David Shillcock from Dettol emphasized the role people play in spreading germs, stating, "The results show that germs don't spread by themselves, people spread them, so when it comes to sharing lives together, our homes can be germier than we think."

The study found that 70% of people would be more inclined to disinfect items in their homes if they could physically see germs or bacteria. Additionally, 36% of respondents have used and shared the same hand towel at home for multiple uses, 27% let their pets climb on their furniture and bedding without disinfecting them, and 13% prepare food without washing their hands beforehand.

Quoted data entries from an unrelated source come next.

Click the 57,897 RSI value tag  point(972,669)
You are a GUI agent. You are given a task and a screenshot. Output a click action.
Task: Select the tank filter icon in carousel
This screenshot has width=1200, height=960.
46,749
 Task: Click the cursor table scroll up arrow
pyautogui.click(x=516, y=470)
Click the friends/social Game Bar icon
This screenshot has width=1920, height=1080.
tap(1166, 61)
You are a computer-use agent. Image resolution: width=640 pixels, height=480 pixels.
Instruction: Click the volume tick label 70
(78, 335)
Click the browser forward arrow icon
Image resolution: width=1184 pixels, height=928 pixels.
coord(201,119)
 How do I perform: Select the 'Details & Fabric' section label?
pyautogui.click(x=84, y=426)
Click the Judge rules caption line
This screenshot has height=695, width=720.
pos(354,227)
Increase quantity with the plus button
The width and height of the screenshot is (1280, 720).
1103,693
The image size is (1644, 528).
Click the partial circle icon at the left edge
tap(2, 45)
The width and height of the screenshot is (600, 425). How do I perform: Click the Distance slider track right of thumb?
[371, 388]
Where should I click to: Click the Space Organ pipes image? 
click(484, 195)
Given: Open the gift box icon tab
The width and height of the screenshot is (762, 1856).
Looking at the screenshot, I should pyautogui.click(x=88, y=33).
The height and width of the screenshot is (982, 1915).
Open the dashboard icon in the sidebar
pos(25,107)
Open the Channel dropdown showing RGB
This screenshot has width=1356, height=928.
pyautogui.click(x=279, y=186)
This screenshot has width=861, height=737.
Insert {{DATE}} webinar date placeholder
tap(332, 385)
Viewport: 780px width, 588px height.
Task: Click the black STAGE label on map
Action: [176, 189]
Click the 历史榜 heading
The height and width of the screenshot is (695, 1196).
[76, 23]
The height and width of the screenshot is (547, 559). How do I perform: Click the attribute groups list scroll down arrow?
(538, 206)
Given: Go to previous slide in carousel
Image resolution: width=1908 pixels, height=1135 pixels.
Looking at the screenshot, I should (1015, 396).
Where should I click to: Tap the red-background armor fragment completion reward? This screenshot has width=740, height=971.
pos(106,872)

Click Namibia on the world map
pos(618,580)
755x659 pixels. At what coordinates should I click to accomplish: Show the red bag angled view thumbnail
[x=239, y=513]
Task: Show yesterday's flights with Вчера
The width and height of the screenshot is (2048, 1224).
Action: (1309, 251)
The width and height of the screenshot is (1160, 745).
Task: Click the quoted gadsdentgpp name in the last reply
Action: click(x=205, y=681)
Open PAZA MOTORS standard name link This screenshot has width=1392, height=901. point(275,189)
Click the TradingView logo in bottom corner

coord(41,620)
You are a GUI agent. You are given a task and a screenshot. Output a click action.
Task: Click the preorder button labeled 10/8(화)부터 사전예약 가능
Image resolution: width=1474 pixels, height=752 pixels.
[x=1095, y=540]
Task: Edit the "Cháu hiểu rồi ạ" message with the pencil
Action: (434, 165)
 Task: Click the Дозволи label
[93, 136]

After being presented with facts about germs, 33% of participants said they would think differently about how germs spread, and 43% would be more likely to disinfect the items they share often. In response to these findings, Dettol has created a copper 'GermWare' range, a collection of antibacterial items made from copper, to encourage people to reduce the spread of germs.

The survey highlights the importance of maintaining proper hygiene practices when using smartphones and other frequently touched household items. By raising awareness about the potential for germ transmission and providing solutions like the GermWare range, Dettol aims to help individuals and families create healthier home environments.

Key Takeaways

  • 60% of smartphone users take devices into the bathroom, potentially spreading germs.
  • Half of users fail to sanitize their phones after bathroom use, further spreading germs.
  • Phones are often placed on kitchen counters, dining tables, and beds, spreading germs to these surfaces.
  • Common household items like TV remotes, salt shakers, and light switches are rarely or never cleaned.
  • 70% of people would disinfect more if they could see germs, highlighting the need for awareness and education.